Tai chi is a “soft” form of martial arts that originated in China almost 500 years ago. It is a system of slow, meditative, physical exercises designed for relaxation, balance, and health. Tai chi differs from other types of martial arts in that the movements do not really exert force. Instead, practitioners absorb force softly and then move with that energy to redirect it. Through a series of slow, rhythmic exercises that emphasize balance and coordination, practitioners work to balance the body’s opposing principles, yin and yang. The movements are slow and intentional and involve sweeping arm motions.

Tai chi requires focus, concentration, and self-awareness. Some people refer to it as a moving meditation. Tai chi improves balance, stimulates the immune system, improves endurance promotes relaxation, and cultivates inner energy. The practice was designed to increase health and longevity.

Tai chi is a relaxing and gentle form of movement that is accessible to people of all ages and abilities. There are really no contraindications for practicing it—even those sitting in a wheelchair can benefit from moving their arms and practicing their breathing.

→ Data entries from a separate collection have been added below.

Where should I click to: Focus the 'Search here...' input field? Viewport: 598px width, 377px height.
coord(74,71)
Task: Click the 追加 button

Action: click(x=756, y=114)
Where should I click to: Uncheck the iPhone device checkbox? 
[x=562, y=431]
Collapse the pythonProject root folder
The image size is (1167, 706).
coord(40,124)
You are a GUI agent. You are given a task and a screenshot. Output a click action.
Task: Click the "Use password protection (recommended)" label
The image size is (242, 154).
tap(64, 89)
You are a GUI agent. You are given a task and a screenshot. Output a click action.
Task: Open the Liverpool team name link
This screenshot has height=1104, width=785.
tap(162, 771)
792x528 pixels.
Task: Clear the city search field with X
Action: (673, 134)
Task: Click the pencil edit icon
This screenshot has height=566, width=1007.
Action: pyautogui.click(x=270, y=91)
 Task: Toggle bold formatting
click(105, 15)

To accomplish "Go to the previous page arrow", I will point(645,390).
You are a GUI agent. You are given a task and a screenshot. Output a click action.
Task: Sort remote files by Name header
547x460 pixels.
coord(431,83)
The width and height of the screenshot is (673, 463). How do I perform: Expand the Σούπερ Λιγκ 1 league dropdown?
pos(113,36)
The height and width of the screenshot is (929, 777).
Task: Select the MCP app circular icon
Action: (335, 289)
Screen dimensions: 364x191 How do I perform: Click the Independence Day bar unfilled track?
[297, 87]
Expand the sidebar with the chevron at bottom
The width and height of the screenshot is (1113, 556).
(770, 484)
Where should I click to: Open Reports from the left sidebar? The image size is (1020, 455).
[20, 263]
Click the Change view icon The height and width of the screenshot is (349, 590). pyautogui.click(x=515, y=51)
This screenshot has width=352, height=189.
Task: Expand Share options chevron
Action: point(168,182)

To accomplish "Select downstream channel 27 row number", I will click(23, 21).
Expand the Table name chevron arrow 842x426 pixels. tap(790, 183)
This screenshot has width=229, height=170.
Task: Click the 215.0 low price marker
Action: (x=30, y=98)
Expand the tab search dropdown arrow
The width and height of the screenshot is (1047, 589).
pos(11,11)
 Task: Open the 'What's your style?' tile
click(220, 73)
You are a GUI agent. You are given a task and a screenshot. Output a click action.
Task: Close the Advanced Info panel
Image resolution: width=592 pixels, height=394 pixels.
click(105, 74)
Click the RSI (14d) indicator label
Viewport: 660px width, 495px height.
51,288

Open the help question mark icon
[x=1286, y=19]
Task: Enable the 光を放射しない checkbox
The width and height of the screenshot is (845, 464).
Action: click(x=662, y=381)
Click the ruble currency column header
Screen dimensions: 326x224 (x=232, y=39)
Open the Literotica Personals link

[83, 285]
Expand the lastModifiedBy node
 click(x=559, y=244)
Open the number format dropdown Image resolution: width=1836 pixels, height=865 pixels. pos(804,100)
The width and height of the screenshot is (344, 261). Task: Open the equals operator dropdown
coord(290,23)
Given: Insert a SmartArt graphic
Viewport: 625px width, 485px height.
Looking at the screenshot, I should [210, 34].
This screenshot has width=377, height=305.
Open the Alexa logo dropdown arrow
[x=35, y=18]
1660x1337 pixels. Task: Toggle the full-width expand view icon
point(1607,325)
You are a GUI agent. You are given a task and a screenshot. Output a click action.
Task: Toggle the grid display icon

Most Western beginners of tai chi learn the standard “24 Form,” which is a series of 24 movements that can be performed in about four to eight minutes. If you’re interested in practicing tai chi, look for a teacher who has been practicing for many years and who studied under a qualified tai chi master. With a burgeoning interest in tai chi, there are qualified instructors all over the world. Check with your local fitness center, yoga studio, or martial arts school to find a tai chi class.